Dead Combo, “Zoe Llorando
(live)”, in https://www.youtube.com/watch?v=YLDqxsLn6N0
Os lençóis lavados em lágrimas. Das lágrimas vertidas no
sono sequestrado pela melancolia. A menina silvestre tinha a certeza que era a
pessoa mais infeliz do mundo. Sozinha. Sem pais a quem tributar os afetos que
nunca o sangue recusa. Sem amigos, incapaz de encontrar um esteio onde fundear
nas horas dilaceradas. Sem quem amar, por desacerto com o amor. Sem saber o seu
lugar na imensa rosa-dos-ventos em que era um minúsculo ponto cardeal.

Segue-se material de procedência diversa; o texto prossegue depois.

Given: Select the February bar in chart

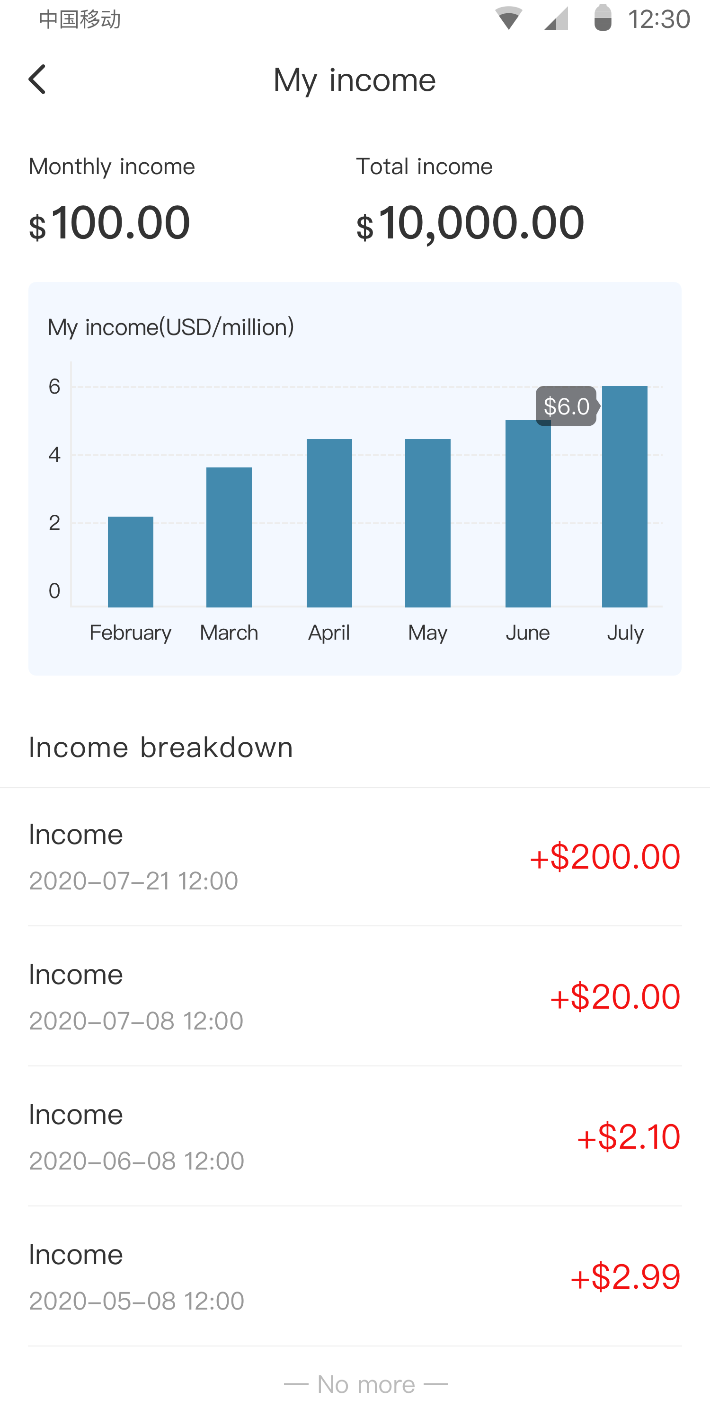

A menina silvestre: assim chamada por causa dos espinhos
que vicejavam das entranhas. Os espinhos que impediam a fruição dos outros, sob
pena de serem mordidos. Os mesmos espinhos que eram a punição – sabe-se lá
divina, ou de qualquer outro jaez – da menina silvestre: como se neles medrasse
o húmus da sua autoflagelação. As mãos não eram suadas. Delas desprendiam-se
gotas de sangue. E até as lágrimas tingiam tudo em redor com vestígios carmim, à
medida que ninguém se comiserava das apoquentações interiores da menina
silvestre – à medida que ela tomava em seus braços o berço da mágoa. Era como
se o sol se erguesse atrás do horizonte e até ele viesse tingido pelas lágrimas
vertidas pela menina silvestre. Havia quem jurasse ter visto o vasto mar
embotado pelas lágrimas que escorriam dos olhos marejados da menina silvestre,
o mar decaindo num tom encarnado mercê da contaminação pelas lágrimas da
menina. Enquanto ela apurava os sentidos da mortificação interior. A cada
pranto, levantavam-se as bandeiras negras da angústia. Que cavava uma cova
ainda mais funda no coração enegrecido da menina silvestre.
Um dia descobriram tudo. A menina silvestre tinha a
forma de amora. Das amoras que, em estando maduras, são quase negras. Antes dos
frutos pendidos nas extremidades das silvas, os espinhos coagulavam o sangue
fervente que encarcerava a doçura das amoras. O sangue derramado em forma de lágrimas
não era o altar que ajuramentava a melancolia. Era a antessala da doçura, o
magistério providencial que atirava para o porvir a janela da esperança.
A menina silvestre, mau grado o luto interior vertido
nas lágrimas-sangue, jamais fechara essa janela.